ACTIVITY: Please copy out every line of the listing below in which the word "agent" appears.

DATA TO USE:
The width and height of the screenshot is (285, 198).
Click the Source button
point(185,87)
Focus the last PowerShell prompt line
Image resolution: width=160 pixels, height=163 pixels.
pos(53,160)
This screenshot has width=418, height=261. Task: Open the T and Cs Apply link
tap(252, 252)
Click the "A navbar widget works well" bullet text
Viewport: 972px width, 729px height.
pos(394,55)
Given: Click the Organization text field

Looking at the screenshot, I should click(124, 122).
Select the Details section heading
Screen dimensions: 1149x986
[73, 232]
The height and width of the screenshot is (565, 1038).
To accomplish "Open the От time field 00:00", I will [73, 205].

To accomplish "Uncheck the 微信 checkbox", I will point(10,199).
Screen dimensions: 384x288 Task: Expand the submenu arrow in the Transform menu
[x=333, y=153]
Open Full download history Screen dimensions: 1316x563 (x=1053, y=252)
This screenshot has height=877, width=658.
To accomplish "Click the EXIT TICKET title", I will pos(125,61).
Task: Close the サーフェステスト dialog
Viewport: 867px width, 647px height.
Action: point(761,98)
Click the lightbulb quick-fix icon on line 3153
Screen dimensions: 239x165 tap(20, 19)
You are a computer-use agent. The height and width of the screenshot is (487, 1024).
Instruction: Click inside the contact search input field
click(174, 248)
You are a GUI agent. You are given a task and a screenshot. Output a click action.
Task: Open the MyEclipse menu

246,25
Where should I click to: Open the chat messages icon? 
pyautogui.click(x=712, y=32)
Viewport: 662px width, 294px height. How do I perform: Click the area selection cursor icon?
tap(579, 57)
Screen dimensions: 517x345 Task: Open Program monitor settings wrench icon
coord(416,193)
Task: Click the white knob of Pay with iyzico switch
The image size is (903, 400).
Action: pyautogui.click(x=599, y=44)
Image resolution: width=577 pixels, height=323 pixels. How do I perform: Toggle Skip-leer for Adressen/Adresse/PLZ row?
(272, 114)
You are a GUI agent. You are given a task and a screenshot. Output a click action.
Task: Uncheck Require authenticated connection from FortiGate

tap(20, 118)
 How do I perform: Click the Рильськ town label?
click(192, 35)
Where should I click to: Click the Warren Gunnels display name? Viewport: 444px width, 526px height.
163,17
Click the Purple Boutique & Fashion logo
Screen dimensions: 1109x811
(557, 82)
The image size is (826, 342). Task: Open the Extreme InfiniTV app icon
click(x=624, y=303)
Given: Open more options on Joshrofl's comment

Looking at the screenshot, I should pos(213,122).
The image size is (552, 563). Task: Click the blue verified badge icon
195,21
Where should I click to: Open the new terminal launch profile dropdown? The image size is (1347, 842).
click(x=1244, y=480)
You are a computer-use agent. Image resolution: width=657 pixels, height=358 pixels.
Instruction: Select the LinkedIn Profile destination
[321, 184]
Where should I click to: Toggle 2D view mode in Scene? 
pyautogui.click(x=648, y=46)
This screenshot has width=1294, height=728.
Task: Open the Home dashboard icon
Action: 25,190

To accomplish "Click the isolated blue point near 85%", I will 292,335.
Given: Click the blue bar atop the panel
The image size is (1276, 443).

RESPONSE FOR THIS EXERCISE:
You are a computer-use agent. The height and width of the screenshot is (487, 1024).
You are a GUI agent. You are given a task and a screenshot. Output a click action.
You are a GUI agent. You are given a task and a screenshot. Output a click action.
You are a computer-use agent. Image resolution: width=657 pixels, height=358 pixels.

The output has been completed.